Read the article here: Denmark Blocks Motorway

Lessons in a Life: The Road To Compassion

We're all just trying to figure out the tangled mess of existence... - Photo by Jan Ketchel
We’re all just trying to figure out the tangled mess of existence…
– Photo by Jan Ketchel

They say that to truly experience something we should walk in the shoes of another. To fully experience another’s pain and another’s joy, to weather the good times and the bad, to be discriminated against, to be judged, to be turned away for some reason, hated for some reason, or despised because of who we are is the road to compassion.

Compassion however begins at home, within the self. If we never turn inward and never gain insight into what makes us tick we will never be able to truly experience compassion. We might say we are compassionate beings, but compassion is without borders, without restriction, and compassion does not discriminate.

Compassion takes the view that we are all the same, souls on evolutionary journeys, that we are all beings of light and energy, with endlessly infinite possibility. To find out if we are truly compassionate beings, we must ask ourselves: Do I truly see everyone that way, as beings of light and energy? And then we must be honest with what arises from deep within.

Today, as I read the news of the great migrations into Europe, I see a microcosm of what is to come, the same energy on the move that is happening on an environmental level. Things are being destroyed in one form or another and living beings, evolutionarily keyed to survival, are moving to better, higher, cooler ground. It’s happening all over the planet; species are dying; extinctions are happening.

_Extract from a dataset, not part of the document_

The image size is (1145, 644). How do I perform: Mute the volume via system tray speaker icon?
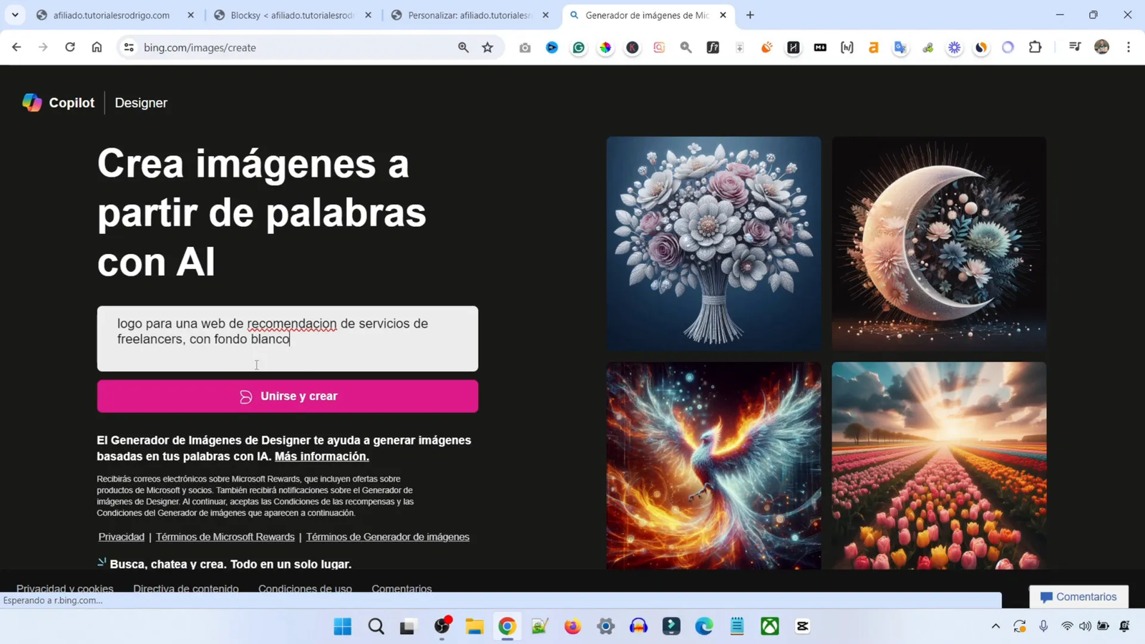pos(1086,626)
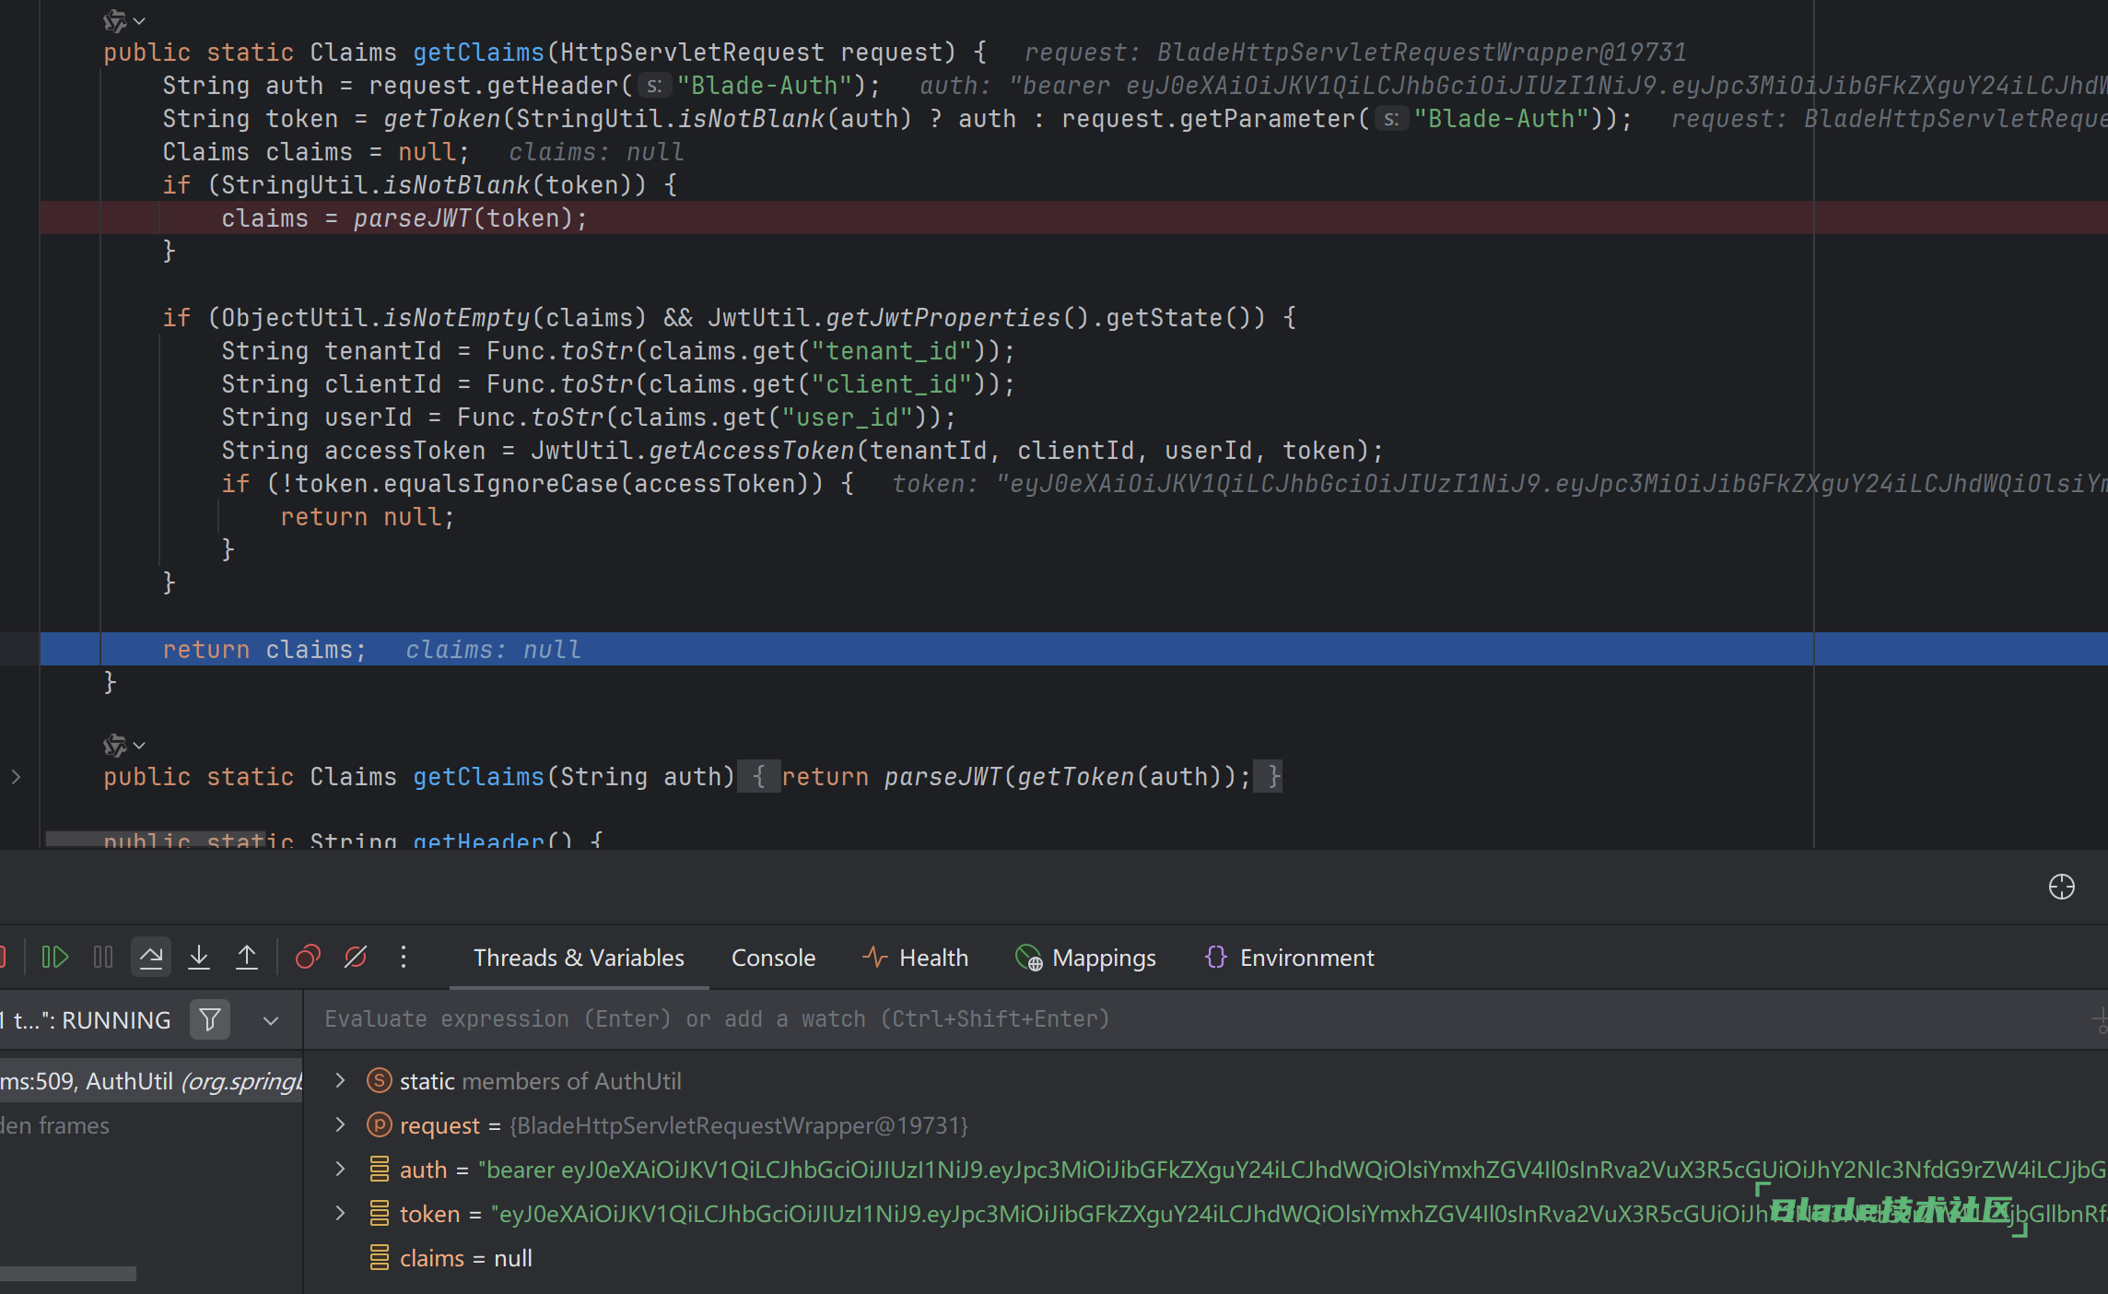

I do believe that people, on the whole, are compassionate, caring beings. But at the same time they are afraid of change, of anything that might impose on their stable existence. Let others suffer, but don’t bring any of your personal problems into my backyard. Well, I think we all have to get used to the fact that the problems belong to all of us and this world is all one big backyard now. We’ve all made it that way. And just as true compassion is without borders, we have to have a world without borders too, if we are to truly be the compassionate beings we say we are.

So many people are fearful of others, fearful of their differences, perceived ideas of things they know nothing about, perpetuating stories and lies that have circulated the globe like folktales, harbingers of hate and discrimination. In the end we are all flesh and blood, with emotions and feelings, as mixed up and confused as the next person, and we are all facing death at the end of our time here. There is nothing that makes us different there.

Fear keeps us isolated and contained. But fear is usually something inside us, something that has been festering and brewing since childhood, things we were taught that may not be true at all. When we face our own personal fears in the right way, with compassion for ourselves and those who hurt, discriminate, or cause us pain, we access our fearlessness. And true compassion is fearless too. In facing our fears and our pain with compassion we release ourselves of all that keeps us locked in and locked out of the truly compassionate world we all wish for.

Compassion is in the simple beauties all around us... - Photo by Jan Ketchel
Compassion is in the simple beauties all around us…
– Photo by Jan Ketchel

Perhaps the new world we all wish for will have a new name, no longer called Earth, it will be called Compassion. To become ready to walk down the road toward Compassion, we must first walk down our personal road of fear, and meet head on all that confronts us as we migrate through the borders and fears within. It is the only way to reach Compassion.

One at a time, if we take the trip we can make the world truly compassionate, fearless, without borders, nobody excluded, anywhere. That is the new world of Compassion.